Gintarė Vostrecovaitė

Personal information
- Born: 6 May 1986 (age 40) Kaunas, Lithuanian SSR
- Height: 1.65 m (5 ft 5 in)

Figure skating career
- Country: Lithuania
- Skating club: Piruetas Kaunas
- Retired: 2006

= Gintarė Vostrecovaitė =

Lithuanian figure skater (born 1986)

Gintarė Vostrecovaitė (born 6 May 1986) is a Lithuanian figure skater. She is a five time (2001–2005) Lithuanian national champion. She competed at twelve ISU Championships, eight of them at the senior level. Her highest placement at a senior event was 24th at the 2004 European Figure Skating Championships and her highest placement at a junior event was 24th at the 2003 World Junior Figure Skating Championships.

==Career==
Vostrecovaitė competed at the 2000 World Junior Championships but did not advance beyond the qualifying round. She won her first senior national title in 2001. Then at the 2001 World Junior Championships, she advanced to the short program and finished 26th.

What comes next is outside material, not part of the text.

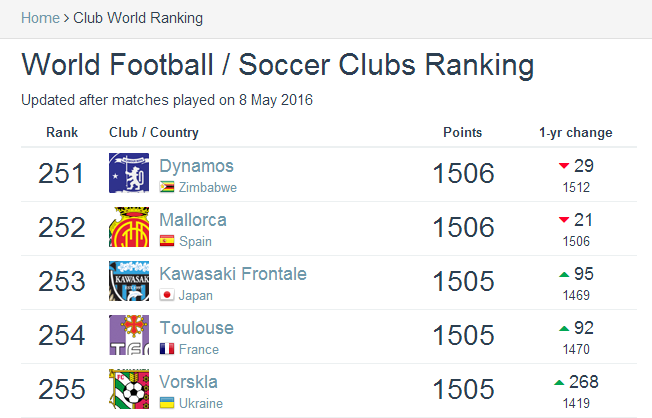652x418 pixels.
Task: Click the Mallorca club crest logo
Action: click(x=129, y=227)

Vostrecovaitė competed at her first European Championships in 2002 but did not advance to the short program. She then competed at the 2002 World Junior Championships and finished 31st in the short program. That year, she competed at her first senior-level World Championships and advanced to the short program, finishing 26th.

Vostrecovaitė competed at the 2003 European Championships but did not advance past the qualifying round. She then finished fifth at the 2003 European Youth Olympic Festival. At the 2003 World Junior Championships, she qualified for the free skate for the first time and finished 24th. She then finished 33rd in the short program at the senior-level World Championships.

Vostrecovaitė advanced to the free skate at the 2004 European Championships and finished 24th. She did not advance to the free skate at the 2004 World Championships, finishing 33rd in the short program. She then finished 17th at the 2004 Karl Schäfer Memorial.

Vostrecovaitė finished 29th in the short program at the 2005 European Championships and did not advance to the free skate. She did not advance beyond the qualifying round at the 2005 World Championships.

==Post-competitive career==
Vostrecovaitė has participated as a professional skater on Lithuania's Dancing on Ice.